Le récent projet clinique du Centre de santé et de services sociaux de Vaudreuil-Soulanges a d’ailleurs identifié la santé environnementale comme un engagement privilégié.
Polluants atmosphériques et effets sur la santé
Ozone
L’ozone est un oxydant et, lorsque concentré, peut irriter le nez, la gorge, la peau et les yeux. Toux, maux de tête ou difficultés respiratoires sont observées chez les personnes exposées pendant de courtes périodes. « L’ozone pourrait aussi causer un affaiblissement des mécanismes de défense et, par conséquent, une augmentation des infections ». L’ozone peut aussi causer des dommages à la végétation et nuire au rendement des cultures.
Particules fines
En raison de leur petite taille, les particules fines (diamètre inférieur à 2,5 µm) pénètrent profondément dans le système respiratoire et peuvent s’y déposer. L’exposition à court terme peut provoquer de la toux, des irritations et des inflammations des bronches. À long terme, la diminution permanente des fonctions pulmonaires ainsi qu’une augmentation des taux de mortalité par maladie cardiovasculaire et cancer du poumon sont possibles. Les particules fines peuvent également provoquer, chez les groupes sensibles, des maladies et des accidents cardiovasculaires.

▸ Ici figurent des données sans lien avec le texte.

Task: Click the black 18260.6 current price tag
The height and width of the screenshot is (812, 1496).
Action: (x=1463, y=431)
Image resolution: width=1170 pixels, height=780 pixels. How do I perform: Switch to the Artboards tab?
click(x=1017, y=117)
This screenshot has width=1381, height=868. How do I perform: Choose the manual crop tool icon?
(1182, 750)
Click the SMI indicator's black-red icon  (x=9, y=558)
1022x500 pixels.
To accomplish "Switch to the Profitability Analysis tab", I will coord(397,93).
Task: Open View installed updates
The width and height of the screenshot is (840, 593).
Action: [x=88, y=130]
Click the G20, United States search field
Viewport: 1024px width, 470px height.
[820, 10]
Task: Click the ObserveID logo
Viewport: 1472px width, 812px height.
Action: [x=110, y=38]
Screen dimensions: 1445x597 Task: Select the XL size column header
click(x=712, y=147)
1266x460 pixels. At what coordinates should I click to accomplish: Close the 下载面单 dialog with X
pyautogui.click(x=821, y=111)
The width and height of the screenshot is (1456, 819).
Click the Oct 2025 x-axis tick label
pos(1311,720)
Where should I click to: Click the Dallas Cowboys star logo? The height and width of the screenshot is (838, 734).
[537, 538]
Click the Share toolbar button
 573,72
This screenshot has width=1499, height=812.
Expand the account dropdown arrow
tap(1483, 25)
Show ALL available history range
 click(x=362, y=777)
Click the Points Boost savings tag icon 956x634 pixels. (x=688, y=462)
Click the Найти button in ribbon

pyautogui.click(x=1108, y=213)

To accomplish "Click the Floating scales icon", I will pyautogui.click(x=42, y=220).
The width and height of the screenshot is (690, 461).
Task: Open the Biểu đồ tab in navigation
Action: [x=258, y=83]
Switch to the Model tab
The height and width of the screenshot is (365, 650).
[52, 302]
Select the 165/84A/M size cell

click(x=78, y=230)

La nature des substances chimiques (hydrocarbures aromatiques polycycliques, les dioxines et les métaux) à la surface des particules est déterminante de leurs effets toxiques. « Des études récentes commencent à lever le voile sur les mécanismes qui entraînent des effets sur la santé, que ce soit par les particules elles-mêmes ou par leurs interactions possibles avec d’autres polluants. »
Dioxyde de soufre
Le dioxyde de soufre est également un gaz irritant qui peut causer la toux, la diminution de la capacité pulmonaire et l’aggravation des maladies pulmonaires et cardiovasculaires. Le SO2 agit en synergie avec d’autres polluants, notamment les particules. Les personnes asthmatiques sont particulièrement sensibles au SO2. À long terme, une exposition peut augmenter le risque de développer une maladie respiratoire chronique.
Dioxyde d’azote
Le dioxyde d’azote peut irriter les poumons, provoquer la toux et diminuer la résistance des voies respiratoires aux infections. En fortes concentrations, le NO2 peut engendrer un œdème pulmonaire. Les personnes les plus sensibles au NO2 sont les asthmatiques et les bronchitiques.
Monoxyde de carbone
Le monoxyde de carbone est un polluant toxique, tant en fortes concentrations, à court terme qu’à faible dose, à long terme. Il pénètre rapidement dans le sang où il réduit l’apport d’oxygène aux organes et aux tissus. Les fumeurs et les personnes souffrant de maladies cardiovasculaires sont particulièrement sensibles au CO. Les symptômes d’intoxication se manifestent par des étourdissements, des maux de tête, de la somnolence, des troubles de motricité ou de vision ainsi que par une diminution de la dextérité et des réflexes.